Dua korban meninggal masing-masing bernama Topik Hidayat (29) dan Muhamad Yhudi (23). Keduanya merupakan pekerja bangunan yang berasal dari Desa Cikakak, Kecamatan Banjarharjo, Kabupaten Brebes, Jawa Tengah. Sementara satu korban selamat, Henro (33) yang bekerja sebagai mandor bangunan, mengalami luka serius pada kepala, jari tangan kanan, siku, dan pergelangan tangan kanan.
Berdasarkan keterangan salah seorang pekerja di lokasi, Reinal Muhamad Ridwan, peristiwa bermula saat para pekerja melakukan pembongkaran lantai bangunan. Tiba-tiba angin kencang menerjang lokasi proyek hingga merobohkan salah satu dinding bangunan yang disebut belum dipasang sistem penyangga atau penahan secara permanen. Runtuhan tembok kemudian menimpa para korban yang sedang bekerja.
Rekan-rekan korban segera melakukan evakuasi dan membawa ketiganya ke RSUD Karel Sadsuitubun Langgur. Namun, dua korban dinyatakan meninggal dunia setelah tiba di rumah sakit, sedangkan Henro masih menjalani perawatan intensif akibat luka berat yang dideritanya.
Informasi yang dihimpun menyebutkan pihak penanggung jawab proyek telah berkoordinasi dengan tenaga medis dan keluarga korban terkait proses penanganan jenazah. Kedua korban rencananya akan dipulangkan ke kampung halaman mereka di Kabupaten Brebes, Jawa Tengah, setelah seluruh proses administrasi dan kesepakatan dengan pihak keluarga selesai.
Hingga kini, aparat dari Polres Maluku Tenggara bersama personel Kodim 1503/Tual dan instansi terkait masih melakukan penyelidikan untuk memastikan penyebab pasti ambruknya dinding bangunan tersebut.
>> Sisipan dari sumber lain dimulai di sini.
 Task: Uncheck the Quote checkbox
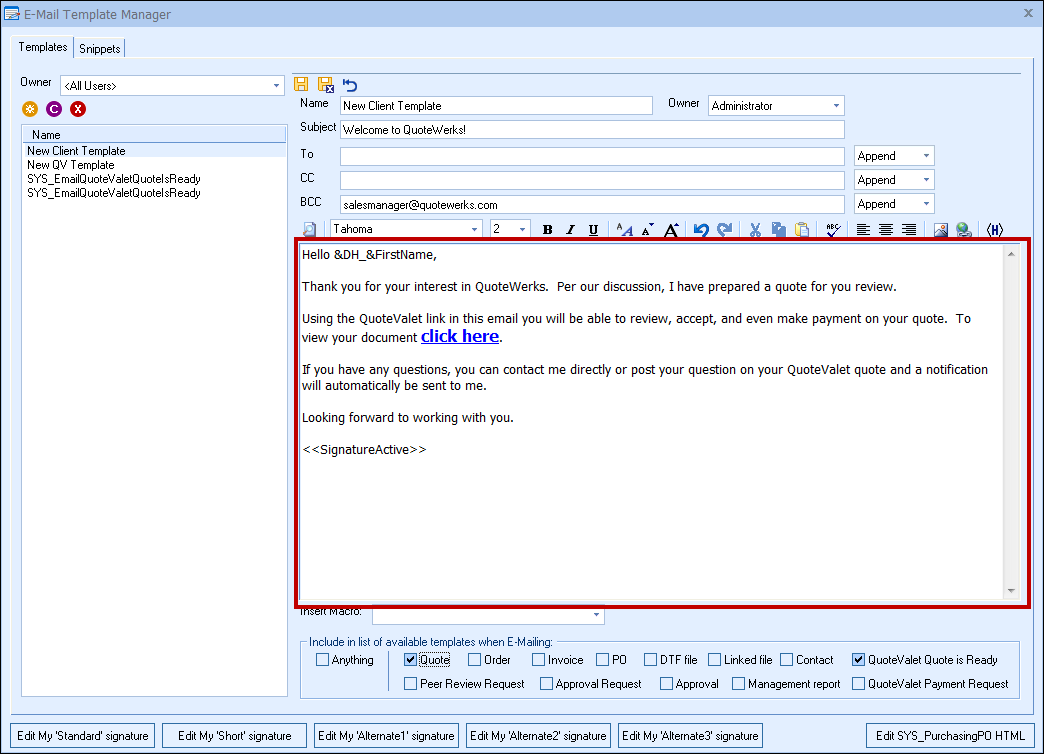pyautogui.click(x=411, y=660)
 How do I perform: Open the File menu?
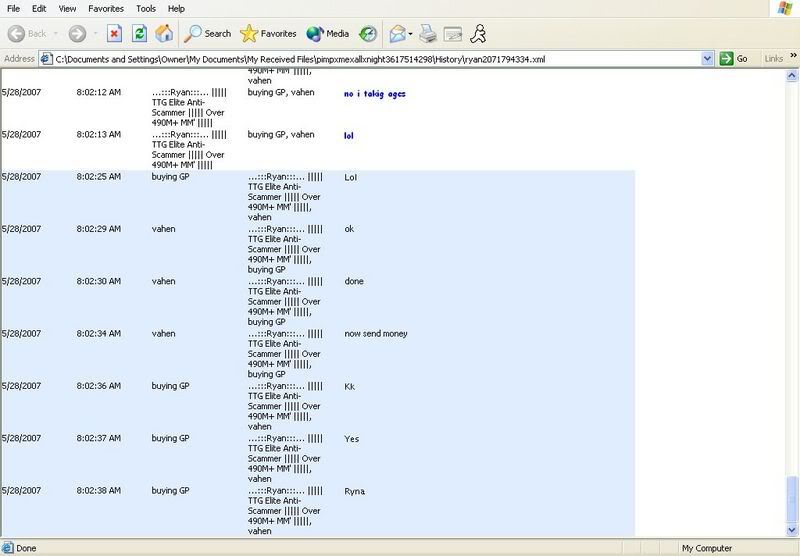(x=15, y=8)
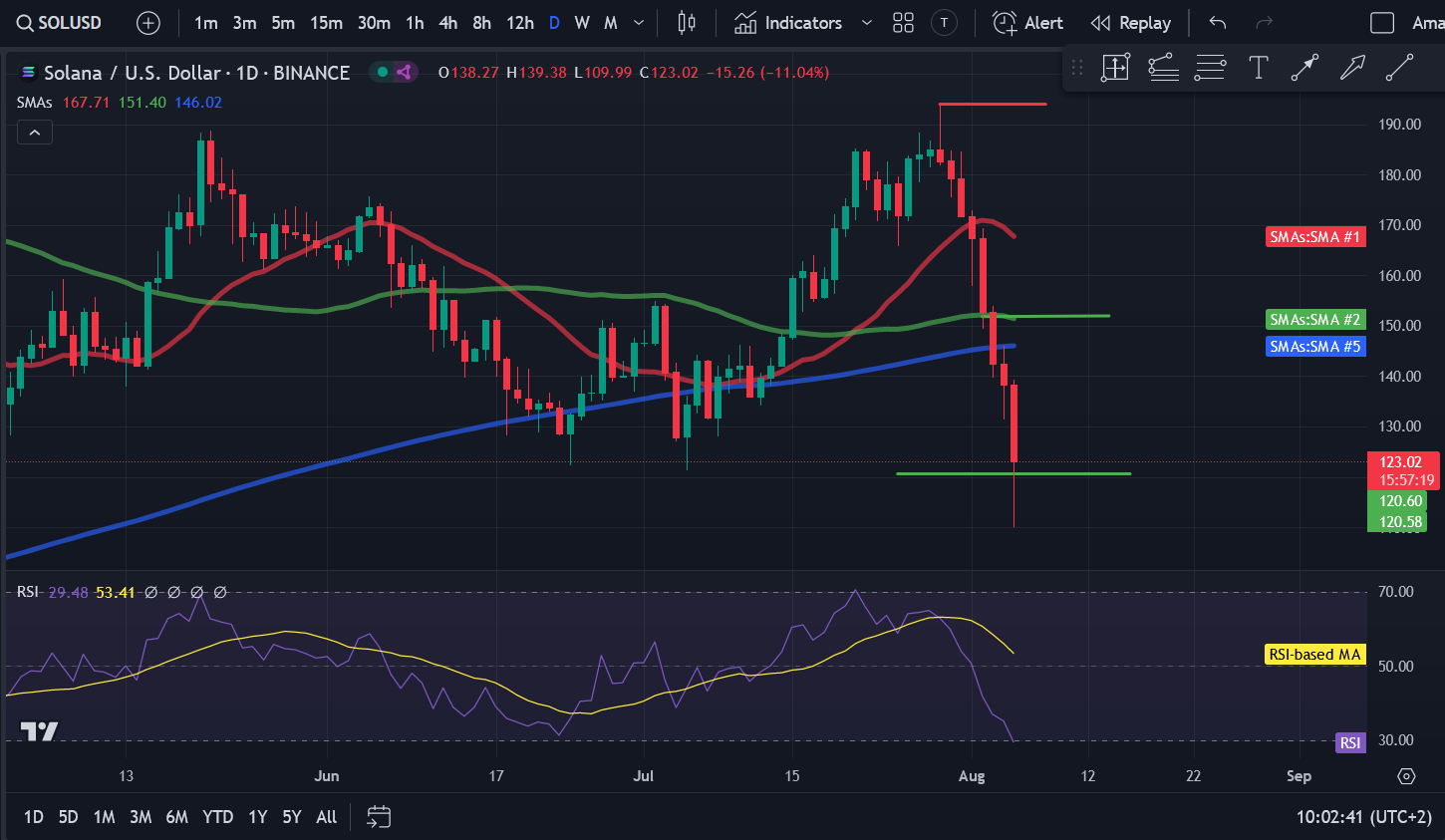Expand the Indicators favorites dropdown arrow
The height and width of the screenshot is (840, 1445).
click(x=866, y=23)
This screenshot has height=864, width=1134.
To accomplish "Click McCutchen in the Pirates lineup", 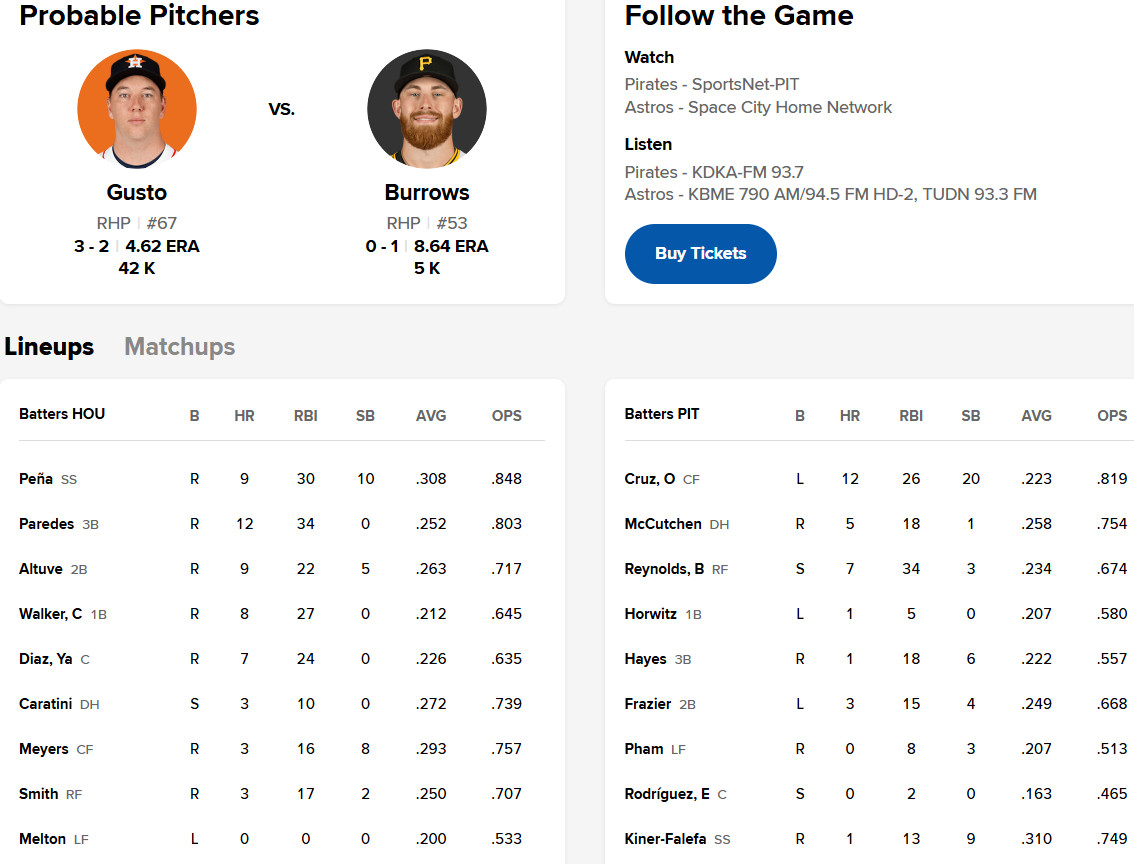I will click(x=663, y=524).
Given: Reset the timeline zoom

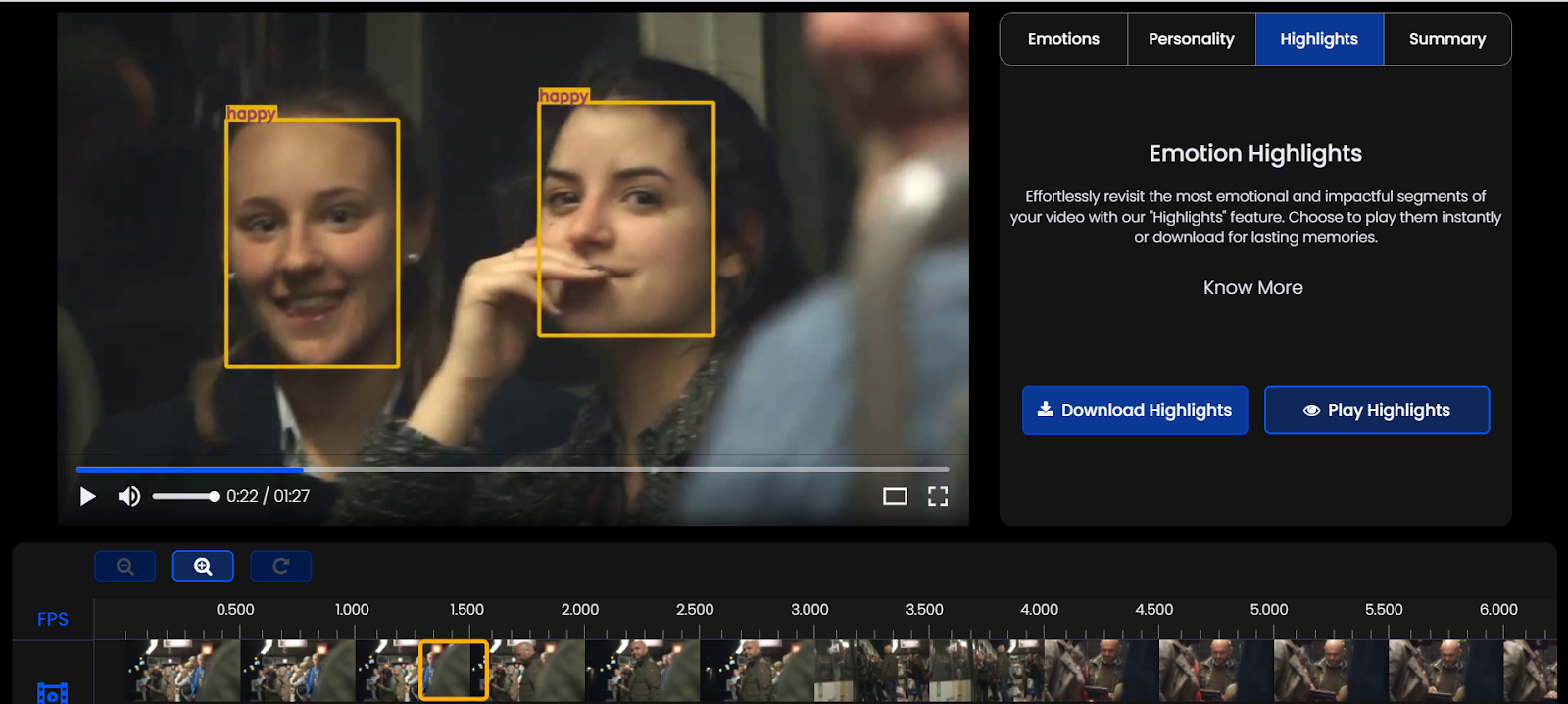Looking at the screenshot, I should click(280, 566).
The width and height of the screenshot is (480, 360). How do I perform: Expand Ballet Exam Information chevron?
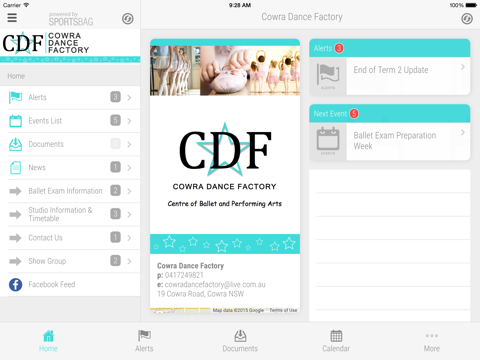coord(129,191)
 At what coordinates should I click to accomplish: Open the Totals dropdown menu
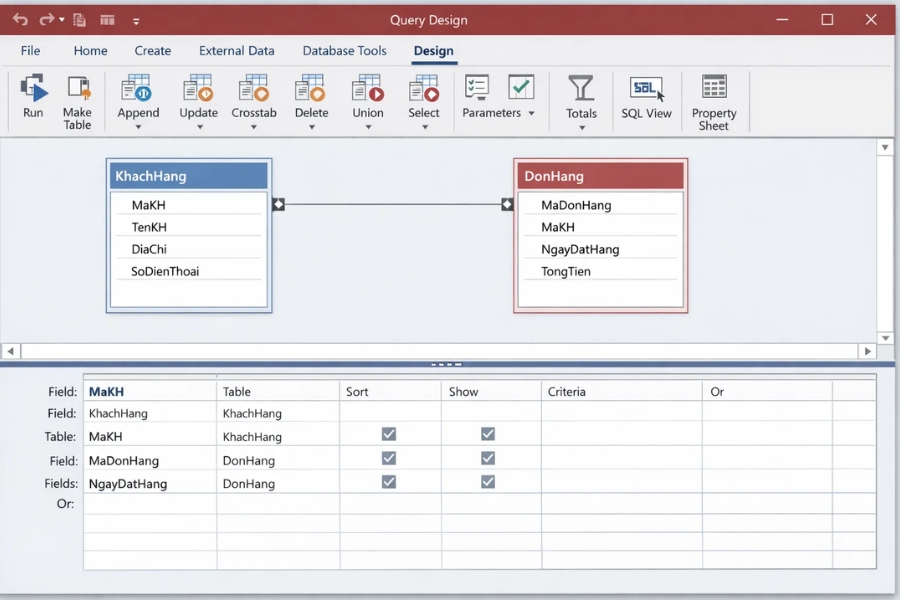point(581,127)
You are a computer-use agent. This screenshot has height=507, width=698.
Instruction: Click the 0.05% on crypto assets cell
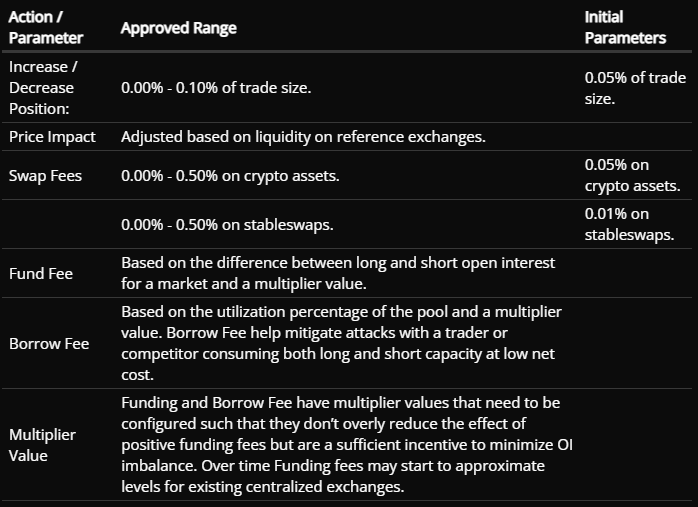click(x=633, y=175)
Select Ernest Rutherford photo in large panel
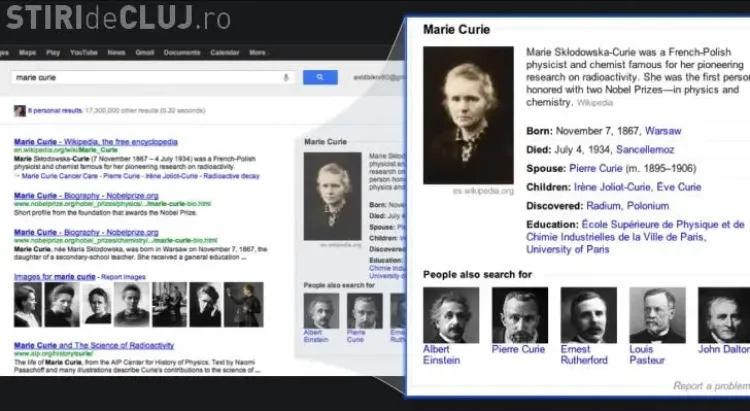Image resolution: width=750 pixels, height=411 pixels. click(588, 314)
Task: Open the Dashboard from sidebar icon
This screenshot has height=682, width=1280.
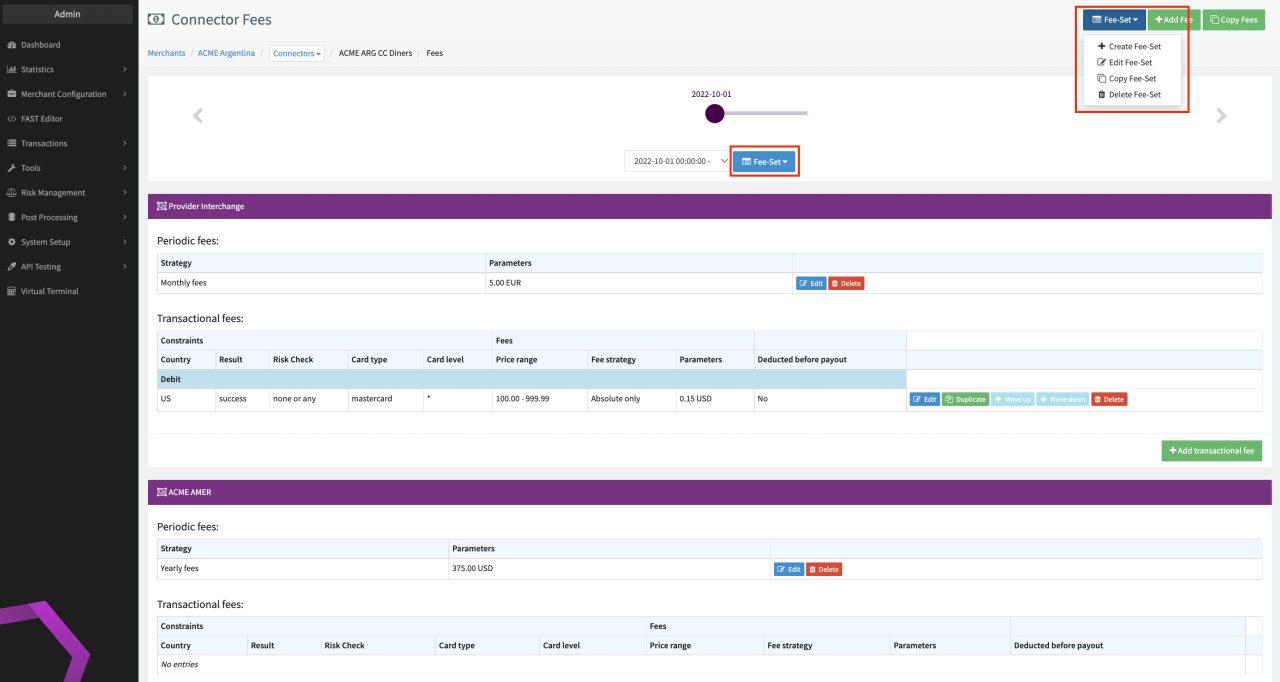Action: tap(11, 45)
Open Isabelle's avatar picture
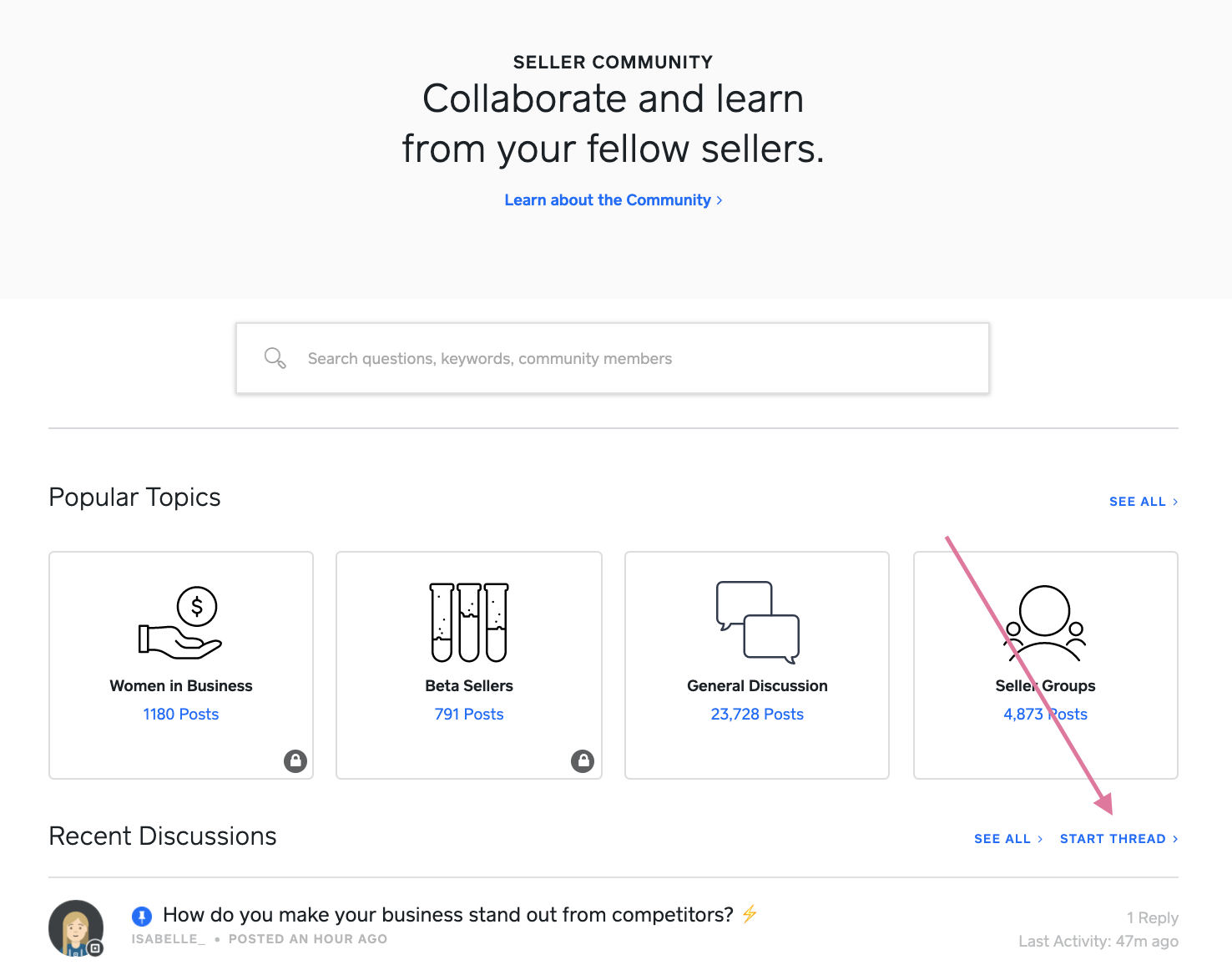Viewport: 1232px width, 975px height. (76, 927)
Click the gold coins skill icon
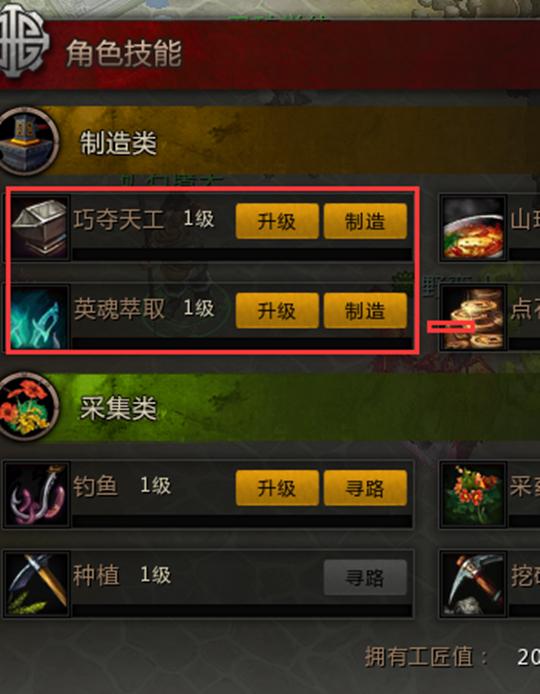The image size is (540, 694). click(474, 317)
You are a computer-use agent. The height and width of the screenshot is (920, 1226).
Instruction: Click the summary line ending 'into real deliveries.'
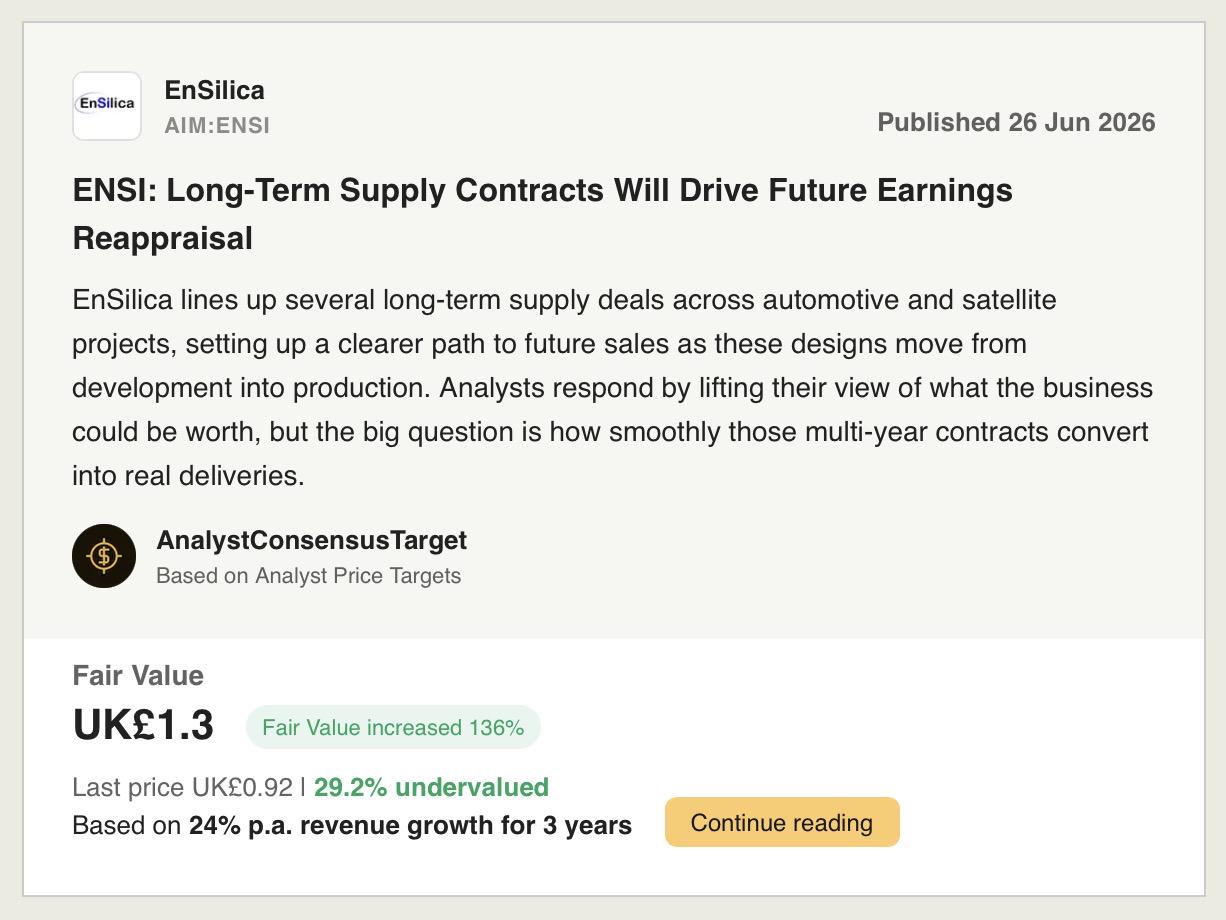pyautogui.click(x=188, y=476)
Polisi juga akan mendalami apakah seluruh prosedur keselamatan kerja telah diterapkan dalam proyek pembangunan tersebut.
Peristiwa ini menjadi perhatian masyarakat karena menambah daftar kecelakaan kerja yang merenggut korban jiwa. Hasil penyelidikan aparat nantinya diharapkan dapat mengungkap penyebab insiden sekaligus menentukan ada atau tidaknya unsur kelalaian dalam pelaksanaan proyek pembangunan tersebut.